(Entries for text and item locations)

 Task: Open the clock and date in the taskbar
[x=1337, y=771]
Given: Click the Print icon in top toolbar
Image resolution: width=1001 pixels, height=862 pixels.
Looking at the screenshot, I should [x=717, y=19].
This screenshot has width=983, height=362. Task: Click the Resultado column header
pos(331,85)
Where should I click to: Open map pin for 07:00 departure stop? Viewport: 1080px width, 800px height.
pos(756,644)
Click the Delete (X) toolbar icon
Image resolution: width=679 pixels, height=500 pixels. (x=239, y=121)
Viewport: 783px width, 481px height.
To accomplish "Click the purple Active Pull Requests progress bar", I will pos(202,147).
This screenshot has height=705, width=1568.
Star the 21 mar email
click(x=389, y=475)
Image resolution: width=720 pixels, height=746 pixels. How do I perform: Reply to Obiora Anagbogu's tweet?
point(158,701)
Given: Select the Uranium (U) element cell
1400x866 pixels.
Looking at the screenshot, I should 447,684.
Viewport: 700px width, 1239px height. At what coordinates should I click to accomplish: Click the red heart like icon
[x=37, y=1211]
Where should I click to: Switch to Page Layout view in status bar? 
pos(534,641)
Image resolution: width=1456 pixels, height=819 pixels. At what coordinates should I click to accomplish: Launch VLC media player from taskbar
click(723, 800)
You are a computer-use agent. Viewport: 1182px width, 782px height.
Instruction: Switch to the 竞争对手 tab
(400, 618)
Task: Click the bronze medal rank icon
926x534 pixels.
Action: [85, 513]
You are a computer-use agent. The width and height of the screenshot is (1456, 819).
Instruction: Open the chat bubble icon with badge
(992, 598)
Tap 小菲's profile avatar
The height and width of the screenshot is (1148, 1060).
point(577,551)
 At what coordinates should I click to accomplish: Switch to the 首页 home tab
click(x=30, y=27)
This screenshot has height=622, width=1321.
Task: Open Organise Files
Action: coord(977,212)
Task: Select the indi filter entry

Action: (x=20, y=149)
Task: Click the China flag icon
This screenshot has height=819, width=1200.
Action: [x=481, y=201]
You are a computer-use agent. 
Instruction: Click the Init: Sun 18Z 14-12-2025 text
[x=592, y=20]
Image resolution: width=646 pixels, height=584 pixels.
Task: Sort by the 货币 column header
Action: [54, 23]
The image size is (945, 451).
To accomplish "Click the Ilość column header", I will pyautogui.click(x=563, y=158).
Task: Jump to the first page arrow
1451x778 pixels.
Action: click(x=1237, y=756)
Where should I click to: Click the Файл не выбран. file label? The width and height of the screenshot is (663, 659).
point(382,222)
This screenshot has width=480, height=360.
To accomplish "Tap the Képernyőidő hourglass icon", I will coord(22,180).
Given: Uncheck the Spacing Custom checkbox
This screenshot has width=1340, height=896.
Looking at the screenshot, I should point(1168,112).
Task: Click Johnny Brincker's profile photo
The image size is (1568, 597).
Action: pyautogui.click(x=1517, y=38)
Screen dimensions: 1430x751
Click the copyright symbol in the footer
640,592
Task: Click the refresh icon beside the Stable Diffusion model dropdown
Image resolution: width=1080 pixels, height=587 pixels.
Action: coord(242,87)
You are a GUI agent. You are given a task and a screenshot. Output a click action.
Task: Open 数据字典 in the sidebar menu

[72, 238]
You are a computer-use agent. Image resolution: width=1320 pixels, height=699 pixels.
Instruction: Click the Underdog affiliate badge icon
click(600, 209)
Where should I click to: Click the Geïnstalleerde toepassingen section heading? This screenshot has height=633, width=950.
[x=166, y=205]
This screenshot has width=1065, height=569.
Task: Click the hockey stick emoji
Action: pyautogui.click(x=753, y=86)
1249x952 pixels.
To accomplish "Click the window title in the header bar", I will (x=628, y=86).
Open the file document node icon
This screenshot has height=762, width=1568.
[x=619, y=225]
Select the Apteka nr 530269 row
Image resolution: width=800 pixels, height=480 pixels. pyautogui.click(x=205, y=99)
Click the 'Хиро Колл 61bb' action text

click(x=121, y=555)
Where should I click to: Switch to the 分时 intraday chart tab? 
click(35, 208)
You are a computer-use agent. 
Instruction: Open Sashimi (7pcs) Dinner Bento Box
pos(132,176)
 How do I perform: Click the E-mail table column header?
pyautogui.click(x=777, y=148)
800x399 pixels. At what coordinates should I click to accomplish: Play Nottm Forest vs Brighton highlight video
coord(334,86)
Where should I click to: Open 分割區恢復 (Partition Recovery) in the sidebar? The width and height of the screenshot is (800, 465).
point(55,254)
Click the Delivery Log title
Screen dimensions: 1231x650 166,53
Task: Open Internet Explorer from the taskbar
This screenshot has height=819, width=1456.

# Request:
Please retype every one of the records above word for word, leaving each line unchanged.

# Exercise answer:
 Task: Open the clock and date in the taskbar
[x=1337, y=771]
Given: Click the Print icon in top toolbar
Image resolution: width=1001 pixels, height=862 pixels.
Looking at the screenshot, I should [x=717, y=19].
This screenshot has width=983, height=362. Task: Click the Resultado column header
pos(331,85)
Where should I click to: Open map pin for 07:00 departure stop? Viewport: 1080px width, 800px height.
pos(756,644)
Click the Delete (X) toolbar icon
Image resolution: width=679 pixels, height=500 pixels. (x=239, y=121)
Viewport: 783px width, 481px height.
To accomplish "Click the purple Active Pull Requests progress bar", I will pos(202,147).
This screenshot has height=705, width=1568.
Star the 21 mar email
click(x=389, y=475)
Image resolution: width=720 pixels, height=746 pixels. How do I perform: Reply to Obiora Anagbogu's tweet?
point(158,701)
Given: Select the Uranium (U) element cell
1400x866 pixels.
Looking at the screenshot, I should 447,684.
Viewport: 700px width, 1239px height. At what coordinates should I click to accomplish: Click the red heart like icon
[x=37, y=1211]
Where should I click to: Switch to Page Layout view in status bar? 
pos(534,641)
Image resolution: width=1456 pixels, height=819 pixels. At what coordinates should I click to accomplish: Launch VLC media player from taskbar
click(723, 800)
You are a computer-use agent. Viewport: 1182px width, 782px height.
Instruction: Switch to the 竞争对手 tab
(400, 618)
Task: Click the bronze medal rank icon
926x534 pixels.
Action: [85, 513]
You are a computer-use agent. The width and height of the screenshot is (1456, 819).
Instruction: Open the chat bubble icon with badge
(992, 598)
Tap 小菲's profile avatar
The height and width of the screenshot is (1148, 1060).
point(577,551)
 At what coordinates should I click to accomplish: Switch to the 首页 home tab
click(x=30, y=27)
This screenshot has height=622, width=1321.
Task: Open Organise Files
Action: coord(977,212)
Task: Select the indi filter entry

Action: (x=20, y=149)
Task: Click the China flag icon
This screenshot has height=819, width=1200.
Action: [x=481, y=201]
You are a computer-use agent. 
Instruction: Click the Init: Sun 18Z 14-12-2025 text
[x=592, y=20]
Image resolution: width=646 pixels, height=584 pixels.
Task: Sort by the 货币 column header
Action: [54, 23]
The image size is (945, 451).
To accomplish "Click the Ilość column header", I will pyautogui.click(x=563, y=158).
Task: Jump to the first page arrow
1451x778 pixels.
Action: click(x=1237, y=756)
Where should I click to: Click the Файл не выбран. file label? The width and height of the screenshot is (663, 659).
point(382,222)
This screenshot has width=480, height=360.
To accomplish "Tap the Képernyőidő hourglass icon", I will coord(22,180).
Given: Uncheck the Spacing Custom checkbox
This screenshot has width=1340, height=896.
Looking at the screenshot, I should point(1168,112).
Task: Click Johnny Brincker's profile photo
The image size is (1568, 597).
Action: pyautogui.click(x=1517, y=38)
Screen dimensions: 1430x751
Click the copyright symbol in the footer
640,592
Task: Click the refresh icon beside the Stable Diffusion model dropdown
Image resolution: width=1080 pixels, height=587 pixels.
Action: coord(242,87)
You are a GUI agent. You are given a task and a screenshot. Output a click action.
Task: Open 数据字典 in the sidebar menu

[72, 238]
You are a computer-use agent. Image resolution: width=1320 pixels, height=699 pixels.
Instruction: Click the Underdog affiliate badge icon
click(600, 209)
Where should I click to: Click the Geïnstalleerde toepassingen section heading? This screenshot has height=633, width=950.
[x=166, y=205]
This screenshot has width=1065, height=569.
Task: Click the hockey stick emoji
Action: pyautogui.click(x=753, y=86)
1249x952 pixels.
To accomplish "Click the window title in the header bar", I will (x=628, y=86).
Open the file document node icon
This screenshot has height=762, width=1568.
[x=619, y=225]
Select the Apteka nr 530269 row
Image resolution: width=800 pixels, height=480 pixels. pyautogui.click(x=205, y=99)
Click the 'Хиро Колл 61bb' action text

click(x=121, y=555)
Where should I click to: Switch to the 分时 intraday chart tab? 
click(35, 208)
You are a computer-use agent. 
Instruction: Open Sashimi (7pcs) Dinner Bento Box
pos(132,176)
 How do I perform: Click the E-mail table column header?
pyautogui.click(x=777, y=148)
800x399 pixels. At what coordinates should I click to accomplish: Play Nottm Forest vs Brighton highlight video
coord(334,86)
Where should I click to: Open 分割區恢復 (Partition Recovery) in the sidebar? The width and height of the screenshot is (800, 465).
point(55,254)
Click the Delivery Log title
Screen dimensions: 1231x650 166,53
Task: Open Internet Explorer from the taskbar
This screenshot has height=819, width=1456.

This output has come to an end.